We had both been pretty panicked. If I had to do this again, I would remember
1) to check for the obstruction immediately,
2) that temporary pain to her (e.g. forcing her mouth open to use the spoon or squeezing her throat) is better than dying, and
3) to lie her down and straddle her to keep her immobile (which is what I needed Dave for) while trying to dislodge the ball.

For more info, check out http://www.provet.co.uk/petfacts/healthtips/choking.htm

What we needed to have on hand were telephone numbers to the nearest vet, the taxi, and the neighbours. I would recommend everybody do this now, including family doctor and regular vet, the nearest CLSC and local police precinct, on a bright sheet of paper taped to the fridge. Dave broke down about looking up phone numbers, it was beyond him at that stage.

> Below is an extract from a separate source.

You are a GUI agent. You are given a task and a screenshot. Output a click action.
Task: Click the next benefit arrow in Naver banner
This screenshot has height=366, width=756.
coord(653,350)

Later on when Dave sent the taxi away, the guy was enough of a selfish prick to say he wouldn't take the dog anyway. Taxi drivers in Montreal think they have more power than they ought to. Never trust a taxi driver. If ever a driver refuses to transport you in an emergency situation, especially in an emergency such as an animal dying, then absolutely you insist. The first thing you do as soon as any doubt is cast --you should do this every time you take a cab anyway, in case you forget something in the cab (and report on the driver if they misbehave)-- is get their name and card number on the inside left, by their head, and the cab number. File a lawsuit against both the cabbie and the cab company for damages, even if the animal survives. You will win. You will especially win if the animal dies. There is a Good Samaritan law in Quebec that essentially makes it illegal to abandon a person in distress--a person with a choking, dying pet is in distress! A cabbies' concern about a dander-free vehicle is trivial in comparison to a medical emergency. I would have paid a premium for the fastest two-stoplight, four-block ride in history.